Unbound Academy promises students will learn “twice as fast” with an AI tutor and an educator “guide.” Skeptics say the model is unproven and should not replace traditional classroom instruction. The group behind the platform wants to open two charter schools in Pennsylvania.
AI is going to damage their perception of reality. I got snagged by some AI bait about great white sharks (I'm a bit of a shark nerd). The article had AI generated images of great white sharks, captioned as *great white sharks in blank scenario". None of the sharks were actually Great Whites, they were tiger and bull sharks stretched and stitched together to make what ChatGPT thinks a great white looks like.

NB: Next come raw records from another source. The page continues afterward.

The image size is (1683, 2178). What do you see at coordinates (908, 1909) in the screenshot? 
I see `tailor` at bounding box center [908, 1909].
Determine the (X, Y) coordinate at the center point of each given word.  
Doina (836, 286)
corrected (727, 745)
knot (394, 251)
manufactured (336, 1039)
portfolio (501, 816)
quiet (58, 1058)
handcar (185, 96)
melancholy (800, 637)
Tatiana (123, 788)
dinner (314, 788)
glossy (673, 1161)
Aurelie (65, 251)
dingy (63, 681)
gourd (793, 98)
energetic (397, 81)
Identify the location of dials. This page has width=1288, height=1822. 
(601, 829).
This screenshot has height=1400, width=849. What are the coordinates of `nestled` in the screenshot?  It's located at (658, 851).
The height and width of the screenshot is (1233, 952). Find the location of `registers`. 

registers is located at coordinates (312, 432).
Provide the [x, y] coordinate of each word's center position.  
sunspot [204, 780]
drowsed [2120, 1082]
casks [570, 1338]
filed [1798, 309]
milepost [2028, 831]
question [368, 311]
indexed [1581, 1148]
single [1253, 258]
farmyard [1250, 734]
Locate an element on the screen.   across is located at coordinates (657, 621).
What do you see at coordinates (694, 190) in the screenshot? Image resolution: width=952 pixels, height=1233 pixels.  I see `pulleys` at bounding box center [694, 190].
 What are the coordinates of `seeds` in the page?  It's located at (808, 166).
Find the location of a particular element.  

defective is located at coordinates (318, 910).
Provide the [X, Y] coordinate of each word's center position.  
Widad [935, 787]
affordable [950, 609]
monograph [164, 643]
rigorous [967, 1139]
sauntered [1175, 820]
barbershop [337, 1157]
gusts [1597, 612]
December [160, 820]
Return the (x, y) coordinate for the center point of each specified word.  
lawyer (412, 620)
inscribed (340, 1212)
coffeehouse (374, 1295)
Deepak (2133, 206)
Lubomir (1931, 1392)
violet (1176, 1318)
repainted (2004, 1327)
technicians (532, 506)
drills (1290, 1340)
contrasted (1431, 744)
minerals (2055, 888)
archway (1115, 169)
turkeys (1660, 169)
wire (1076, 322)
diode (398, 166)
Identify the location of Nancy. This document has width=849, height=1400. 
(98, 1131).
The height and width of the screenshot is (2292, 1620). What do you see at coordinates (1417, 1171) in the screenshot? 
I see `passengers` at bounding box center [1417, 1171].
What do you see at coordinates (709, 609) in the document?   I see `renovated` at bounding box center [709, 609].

The sharks were all in situations that were either physically impossible, or behaviorally wrong for great white sharks. Articles like that are dangerous, and they are going to warp perception about what a shark looks like, and what a shark does. If you think it's harmless, imagine a similar article about venomous snakes, or edible mushrooms, where all the identification images are AI generated.
There was something of an earlier effort to do MOOCs. My impression is that they didn't take off, because I stopped hearing about them. But I don't really follow current education, so...
I think that at some point, dramatic improvements to education are probably doable, and that we probably have the technology today.
But I'm kind of skeptical that AI is really the missing piece, at least given the state that it's in today.